Als we op school aan komen komt mevrouw Duville op ons afgelopen als een wild zwijn. 'WAAR WAREN JULLIE DE AFGELOPEN 15 DAGEN 13 UUR EN 12 SECONDEN GEWEEST? 13, 14, 15... seconden?' 'Uhm... Begin ik, maar voordat ik verder kan praten valt Daimen me in. 'We waren met z'n allen een stukje gaan wandelen in het bos en toen waren we verdwaald.' De laatste paar woorden zegt Daimen nogal vragend alsof hij zelf niet weet of het een goede leugen is. Maar wonder boven wonder gelooft mevrouw Duville ons. En komen we weg met alleen maar wat straf werk, daarmee bedoel ik dus schoonmaken.
'JULLIE KUNNEN METEEN BEGINNEN!' 'Oke.' En snel lopen we weg om de spullen te pakken. Als we langer hadden blijven staan had ze ons waarschijnlijk aangevallen.

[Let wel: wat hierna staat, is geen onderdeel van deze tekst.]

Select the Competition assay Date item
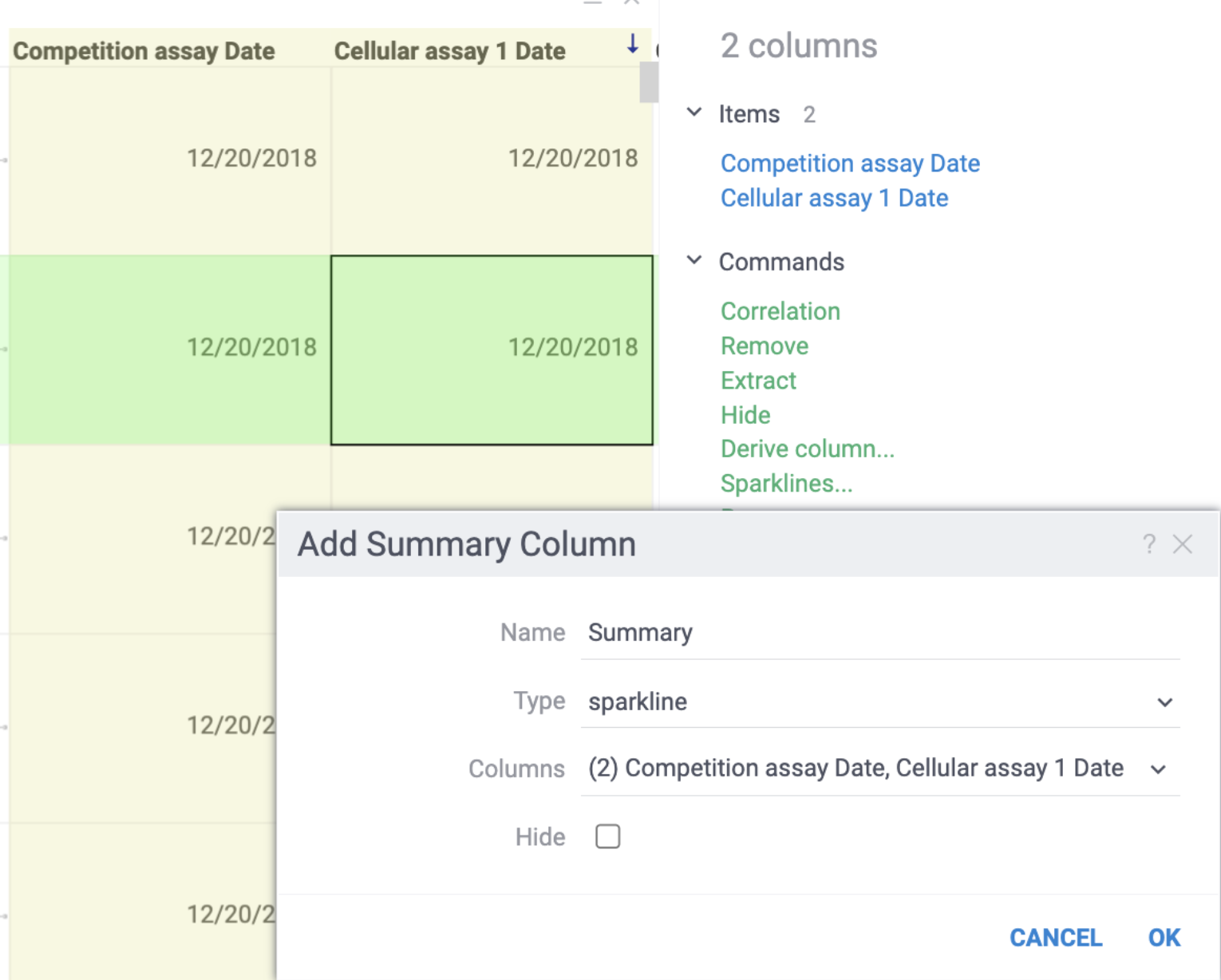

Als we alle spullen hebben gepakt lopen we naar de meiden eetzaal en beginnen we die schoon te maken. 'Welke dag is het eigenlijk vandaag?' 'Het is vandaag zaterdag, mevroue Duville zal ons dus waarschijnlijk nog het hele weekend door laten werken.' Ik zucht dit gaat een lang weekend worden.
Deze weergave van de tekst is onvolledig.